▶ Task: Render every line of the records below as a Markdown table with two columns, Row and Line, numbering the rows in order and omitting blank lines.

═══ Data entries ═══

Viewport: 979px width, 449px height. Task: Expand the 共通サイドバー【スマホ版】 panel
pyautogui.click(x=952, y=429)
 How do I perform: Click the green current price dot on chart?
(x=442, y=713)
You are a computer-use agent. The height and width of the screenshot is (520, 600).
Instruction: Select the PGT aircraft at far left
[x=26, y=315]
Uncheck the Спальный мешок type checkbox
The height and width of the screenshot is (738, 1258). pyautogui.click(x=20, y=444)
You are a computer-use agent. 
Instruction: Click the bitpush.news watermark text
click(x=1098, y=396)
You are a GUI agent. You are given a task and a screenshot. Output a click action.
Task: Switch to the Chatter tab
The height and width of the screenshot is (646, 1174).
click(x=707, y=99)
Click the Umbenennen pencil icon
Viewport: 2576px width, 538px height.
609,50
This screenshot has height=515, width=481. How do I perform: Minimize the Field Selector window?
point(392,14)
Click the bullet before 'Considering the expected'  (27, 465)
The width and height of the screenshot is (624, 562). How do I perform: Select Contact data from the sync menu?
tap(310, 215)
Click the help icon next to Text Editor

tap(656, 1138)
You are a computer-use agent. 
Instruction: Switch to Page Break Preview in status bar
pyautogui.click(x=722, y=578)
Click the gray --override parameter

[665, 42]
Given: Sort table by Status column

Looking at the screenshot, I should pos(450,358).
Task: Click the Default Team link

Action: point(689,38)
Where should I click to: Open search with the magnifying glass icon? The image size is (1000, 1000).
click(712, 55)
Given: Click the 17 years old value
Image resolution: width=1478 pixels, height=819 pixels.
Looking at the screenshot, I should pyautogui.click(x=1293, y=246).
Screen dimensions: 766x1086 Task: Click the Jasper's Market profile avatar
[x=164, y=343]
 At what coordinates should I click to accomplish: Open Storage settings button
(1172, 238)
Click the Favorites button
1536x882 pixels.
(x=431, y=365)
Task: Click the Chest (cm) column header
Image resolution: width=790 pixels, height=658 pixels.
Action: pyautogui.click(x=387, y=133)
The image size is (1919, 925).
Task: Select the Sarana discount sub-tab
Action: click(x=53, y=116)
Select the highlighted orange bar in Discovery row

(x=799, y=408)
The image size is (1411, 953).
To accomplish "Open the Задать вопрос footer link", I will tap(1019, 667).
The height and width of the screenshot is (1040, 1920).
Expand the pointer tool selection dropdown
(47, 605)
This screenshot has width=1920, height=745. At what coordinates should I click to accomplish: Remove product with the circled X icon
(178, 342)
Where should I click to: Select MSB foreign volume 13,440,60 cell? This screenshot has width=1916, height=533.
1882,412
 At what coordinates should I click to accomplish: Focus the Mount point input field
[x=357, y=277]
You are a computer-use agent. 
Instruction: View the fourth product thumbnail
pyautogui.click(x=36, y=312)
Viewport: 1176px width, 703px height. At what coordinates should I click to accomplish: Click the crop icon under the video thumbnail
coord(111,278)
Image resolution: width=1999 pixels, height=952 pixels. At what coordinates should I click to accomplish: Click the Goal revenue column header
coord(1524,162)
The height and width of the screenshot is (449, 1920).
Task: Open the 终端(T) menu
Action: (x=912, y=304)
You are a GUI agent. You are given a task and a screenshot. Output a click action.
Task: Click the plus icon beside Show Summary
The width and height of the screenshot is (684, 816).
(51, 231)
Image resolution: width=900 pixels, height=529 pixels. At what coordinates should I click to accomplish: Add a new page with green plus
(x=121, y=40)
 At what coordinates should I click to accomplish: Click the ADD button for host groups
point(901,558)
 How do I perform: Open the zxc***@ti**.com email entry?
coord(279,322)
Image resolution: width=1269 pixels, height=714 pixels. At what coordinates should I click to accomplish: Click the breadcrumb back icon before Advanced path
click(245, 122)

═══

▶ Full solution:
| Row | Line |
|---|---|
| 1 | Viewport: 979px width, 449px height. Task: Expand the 共通サイドバー【スマホ版】 panel |
| 2 | pyautogui.click(x=952, y=429) |
| 3 |  How do I perform: Click the green current price dot on chart? |
| 4 | (x=442, y=713) |
| 5 | You are a computer-use agent. The height and width of the screenshot is (520, 600). |
| 6 | Instruction: Select the PGT aircraft at far left |
| 7 | [x=26, y=315] |
| 8 | Uncheck the Спальный мешок type checkbox |
| 9 | The height and width of the screenshot is (738, 1258). pyautogui.click(x=20, y=444) |
| 10 | You are a computer-use agent.  |
| 11 | Instruction: Click the bitpush.news watermark text |
| 12 | click(x=1098, y=396) |
| 13 | You are a GUI agent. You are given a task and a screenshot. Output a click action. |
| 14 | Task: Switch to the Chatter tab |
| 15 | The height and width of the screenshot is (646, 1174). |
| 16 | click(x=707, y=99) |
| 17 | Click the Umbenennen pencil icon |
| 18 | Viewport: 2576px width, 538px height. |
| 19 | 609,50 |
| 20 | This screenshot has height=515, width=481. How do I perform: Minimize the Field Selector window? |
| 21 | point(392,14) |
| 22 | Click the bullet before 'Considering the expected'  (27, 465) |
| 23 | The width and height of the screenshot is (624, 562). How do I perform: Select Contact data from the sync menu? |
| 24 | tap(310, 215) |
| 25 | Click the help icon next to Text Editor |
| 26 | tap(656, 1138) |
| 27 | You are a computer-use agent.  |
| 28 | Instruction: Switch to Page Break Preview in status bar |
| 29 | pyautogui.click(x=722, y=578) |
| 30 | Click the gray --override parameter |
| 31 | [665, 42] |
| 32 | Given: Sort table by Status column |
| 33 | Looking at the screenshot, I should pos(450,358). |
| 34 | Task: Click the Default Team link |
| 35 | Action: point(689,38) |
| 36 | Where should I click to: Open search with the magnifying glass icon? The image size is (1000, 1000). |
| 37 | click(712, 55) |
| 38 | Given: Click the 17 years old value |
| 39 | Image resolution: width=1478 pixels, height=819 pixels. |
| 40 | Looking at the screenshot, I should pyautogui.click(x=1293, y=246). |
| 41 | Screen dimensions: 766x1086 Task: Click the Jasper's Market profile avatar |
| 42 | [x=164, y=343] |
| 43 |  At what coordinates should I click to accomplish: Open Storage settings button |
| 44 | (1172, 238) |
| 45 | Click the Favorites button |
| 46 | 1536x882 pixels. |
| 47 | (x=431, y=365) |
| 48 | Task: Click the Chest (cm) column header |
| 49 | Image resolution: width=790 pixels, height=658 pixels. |
| 50 | Action: pyautogui.click(x=387, y=133) |
| 51 | The image size is (1919, 925). |
| 52 | Task: Select the Sarana discount sub-tab |
| 53 | Action: click(x=53, y=116) |
| 54 | Select the highlighted orange bar in Discovery row |
| 55 | (x=799, y=408) |
| 56 | The image size is (1411, 953). |
| 57 | To accomplish "Open the Задать вопрос footer link", I will tap(1019, 667). |
| 58 | The height and width of the screenshot is (1040, 1920). |
| 59 | Expand the pointer tool selection dropdown |
| 60 | (47, 605) |
| 61 | This screenshot has width=1920, height=745. At what coordinates should I click to accomplish: Remove product with the circled X icon |
| 62 | (178, 342) |
| 63 | Where should I click to: Select MSB foreign volume 13,440,60 cell? This screenshot has width=1916, height=533. |
| 64 | 1882,412 |
| 65 |  At what coordinates should I click to accomplish: Focus the Mount point input field |
| 66 | [x=357, y=277] |
| 67 | You are a computer-use agent.  |
| 68 | Instruction: View the fourth product thumbnail |
| 69 | pyautogui.click(x=36, y=312) |
| 70 | Viewport: 1176px width, 703px height. At what coordinates should I click to accomplish: Click the crop icon under the video thumbnail |
| 71 | coord(111,278) |
| 72 | Image resolution: width=1999 pixels, height=952 pixels. At what coordinates should I click to accomplish: Click the Goal revenue column header |
| 73 | coord(1524,162) |
| 74 | The height and width of the screenshot is (449, 1920). |
| 75 | Task: Open the 终端(T) menu |
| 76 | Action: (x=912, y=304) |
| 77 | You are a GUI agent. You are given a task and a screenshot. Output a click action. |
| 78 | Task: Click the plus icon beside Show Summary |
| 79 | The width and height of the screenshot is (684, 816). |
| 80 | (51, 231) |
| 81 | Image resolution: width=900 pixels, height=529 pixels. At what coordinates should I click to accomplish: Add a new page with green plus |
| 82 | (x=121, y=40) |
| 83 |  At what coordinates should I click to accomplish: Click the ADD button for host groups |
| 84 | point(901,558) |
| 85 |  How do I perform: Open the zxc***@ti**.com email entry? |
| 86 | coord(279,322) |
| 87 | Image resolution: width=1269 pixels, height=714 pixels. At what coordinates should I click to accomplish: Click the breadcrumb back icon before Advanced path |
| 88 | click(245, 122) |